Omar Perez faces 13 felony charges, including two counts of murder, three counts of attempted murder, three counts of battery with a deadly weapon, three counts of assault with a deadly weapon, conspiracy to commit murder and a gun charge.
Au Young is facing two counts of murder and one count of conspiracy to commit murder.
Both defendants appeared Tuesday before Las Vegas Justice of the Peace Diana Sullivan, who read the charges against them.
Each said they understood the allegations and waived their rights to speedy preliminary hearings.
Sullivan said the two would continue to be held without bail.

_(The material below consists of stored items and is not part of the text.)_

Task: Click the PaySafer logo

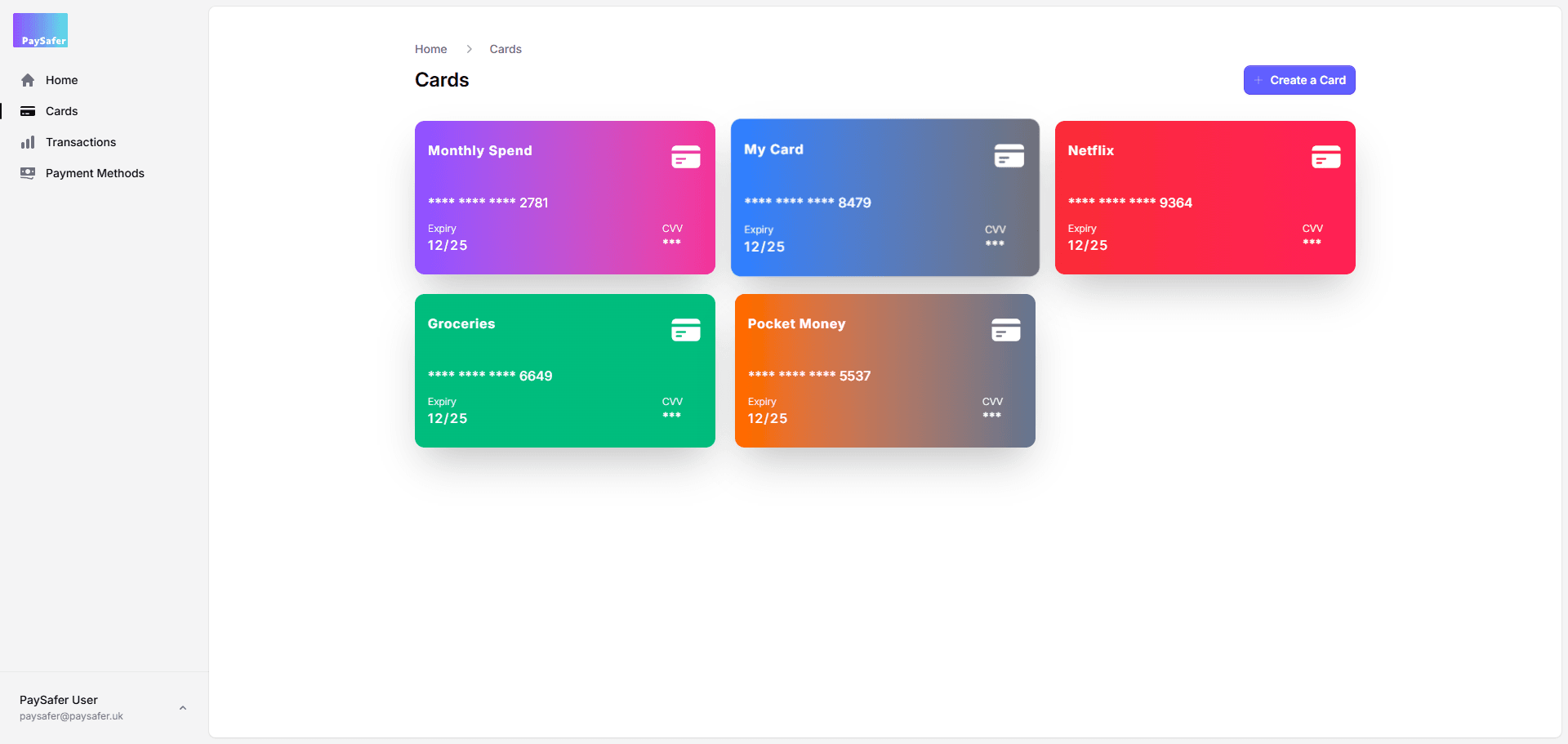Action: (x=41, y=30)
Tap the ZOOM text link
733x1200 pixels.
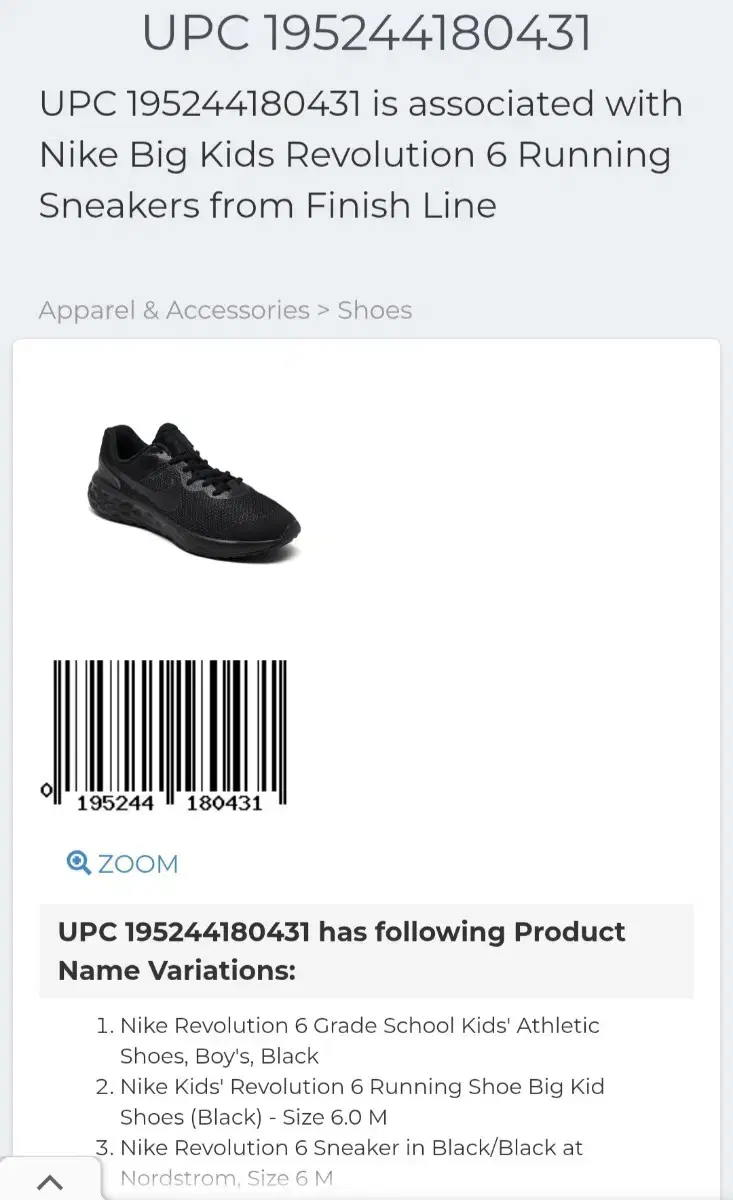(x=137, y=863)
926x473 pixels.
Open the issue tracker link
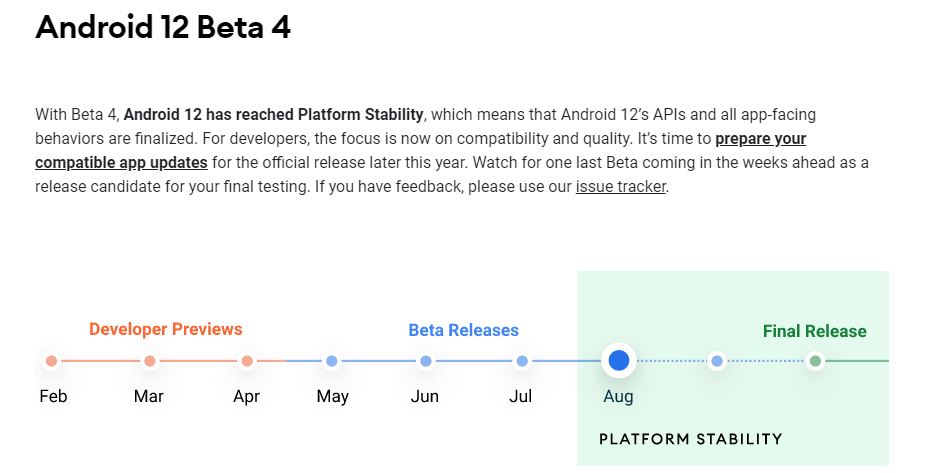tap(621, 187)
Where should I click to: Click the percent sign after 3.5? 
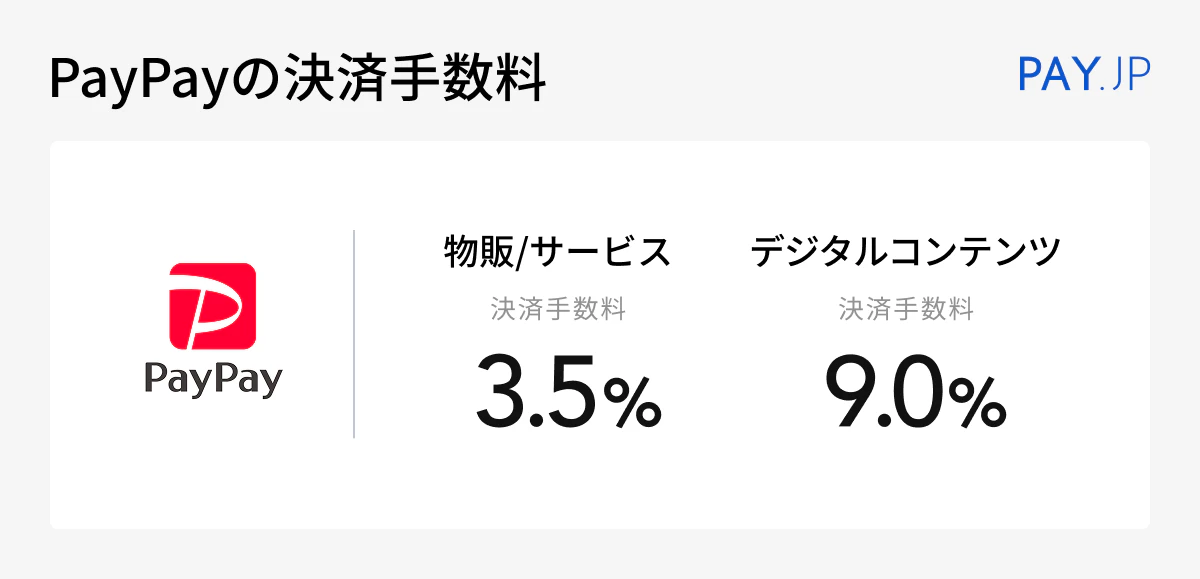[632, 402]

The survivors included one man shot in the back and grazed in head, another man hit in the right thigh and a third man wounded in his left elbow, the report stated.
Au Young later told police that after Omar Perez’s sister-in-law informed him of the man who tried to enter the house, he said he decided he had to confront the person in order to “protect his family.”
According to police, minutes before the shooting, Omar Perez was seen loitering near North Honolulu and Chang streets, and after the shooting, fled south across Charleston Boulevard and into the front passenger seat of a black SUV, which drove to a nearby apartment complex where Au Young was waiting for him.
Au Young said that after she picked up Omar Perez in her silver Toyota Tacoma and drove away, amid passing emergency vehicles, she asked him what he had done, according to the report.
“You don’t want to know,” she said Omar Perez told her, and then she said she started to cry, drove to another gas station and then to her grandparents’ house where they were staying, the police report stated.
About a week later, Au Young said that she saw a news report that included a video clip of a suspect running from the scene and entering a vehicle, but she never tried to contact police or distance herself from Omar Perez, police stated in the report.
“Kylee referenced how she wanted a family with Cristobal, did not want to lose him and wished the incident wasn’t true,” according to the report.
Police used Google geofencing data and cellular phone records to pinpoint Omar Perez in the area of the killings, according to the report.